PostPosted: Fri Jun 26, 2015 7:18 pm
by bifftastic
"You can take off shoe.", "You can take shower.", "You can get ready to go to store.", "You can wash car."
Don't sound like the sentence constructions of someone who is fluent in English.

Maybe that's just the way your wife has learned those phrases, and what she means is "Can you take off your shoes? etc. etc.

Thai, when you don't add the polite particles, is quite an abrupt language (that's probably why they have the polite particles). English doesn't have any, so if you take an abrupt Thai sentence, translate it into English without the possibility of adding the politeness in the normal (Thai) manner, you get abruptness. Which is what you've got.

As for not being included in conversations, that's a whole different matter. That does happen to me sometimes. If I don't like it enough, I'll go back to where it happened (police station, doctor's office, bank, wherever), by myself.
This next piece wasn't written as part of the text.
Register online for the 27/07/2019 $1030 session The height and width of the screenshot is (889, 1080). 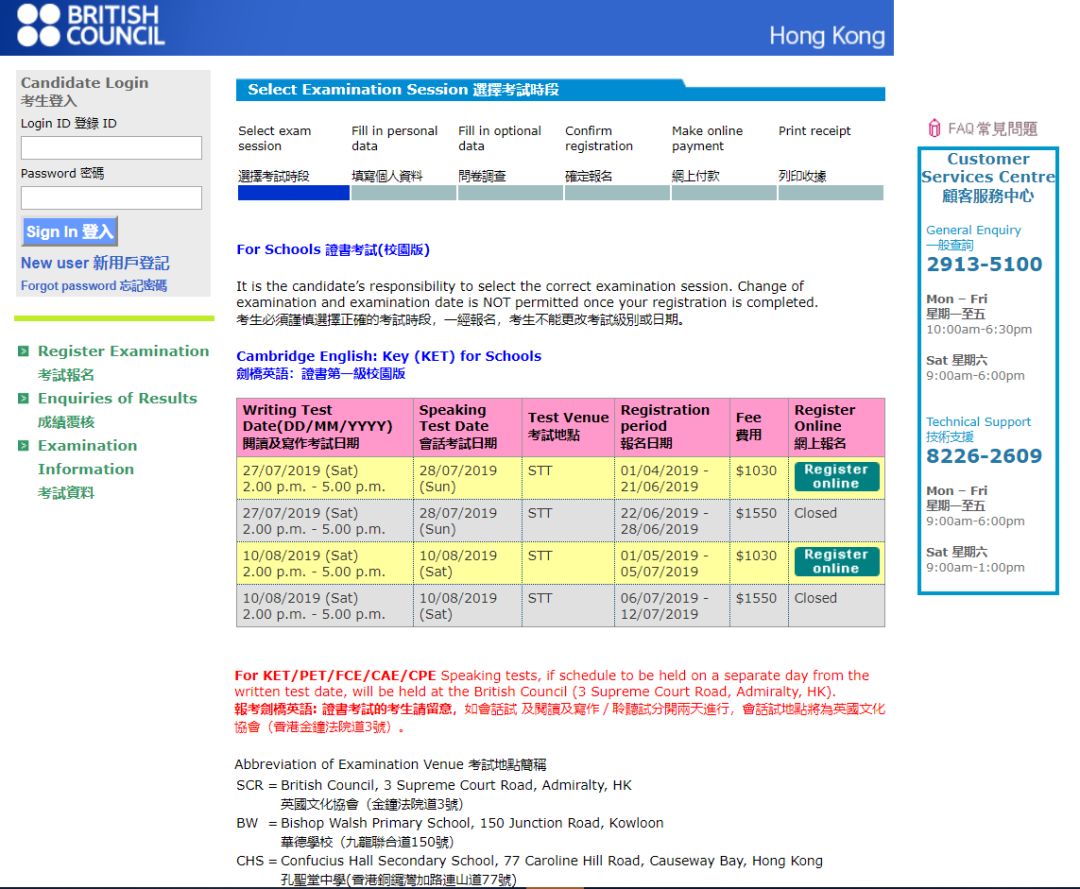pos(836,477)
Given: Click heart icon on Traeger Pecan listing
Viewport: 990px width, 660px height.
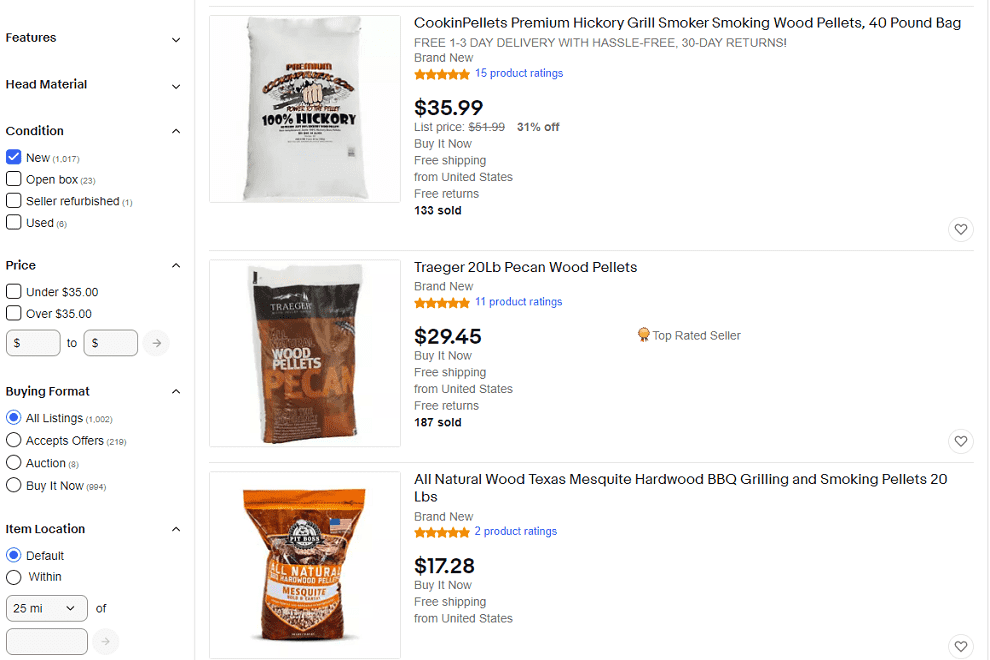Looking at the screenshot, I should [x=960, y=441].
Re: Wife or Mother ภรรยาหรือคุณแม่

PostPosted: Fri Jun 26, 2015 9:29 pm
by Pirin
In addition to the above comment, if your wife leaves you alone when you are sick, there is no more need to live with her.

On the other hand, if she is willing to be with you when you have any health problem, she proves that she is there for you. There is no need to expect her to behave the way you or people in your homeland would do.

Each of us is brought up and taught differently. How each of us has learned things and appiled them in our daily lives is another matter.

Re: Wife or Mother ภรรยาหรือคุณแม่

PostPosted: Mon Jun 29, 2015 4:05 pm
by Naga
bifftastic wrote:"You can take off shoe.", "You can take shower.", "You can get ready to go to store.", "You can wash car."
Don't sound like the sentence constructions of someone who is fluent in English.

Maybe that's just the way your wife has learned those phrases, and what she means is "Can you take off your shoes? etc. etc.

Thai, when you don't add the polite particles, is quite an abrupt language (that's probably why they have the polite particles). English doesn't have any, so if you take an abrupt Thai sentence, translate it into English without the possibility of adding the politeness in the normal (Thai) manner, you get abruptness. Which is what you've got.

As for not being included in conversations, that's a whole different matter. That does happen to me sometimes. If I don't like it enough, I'll go back to where it happened (police station, doctor's office, bank, wherever), by myself.



Thanks for the input, but I wrote it that way because that is English spoken with Thai grammar, which is that way many Thais speak. No articles, noun/verb before adjective/adverb. But, my wife is fluent in the sense that she can be understood by just about any NES she speaks with. It's not about perfect grammar, it's about the level of communication and understanding. But thanks for schooling me, I don't care about your hubris, and I'm really not in the mood for it tonight. Try with an newbie.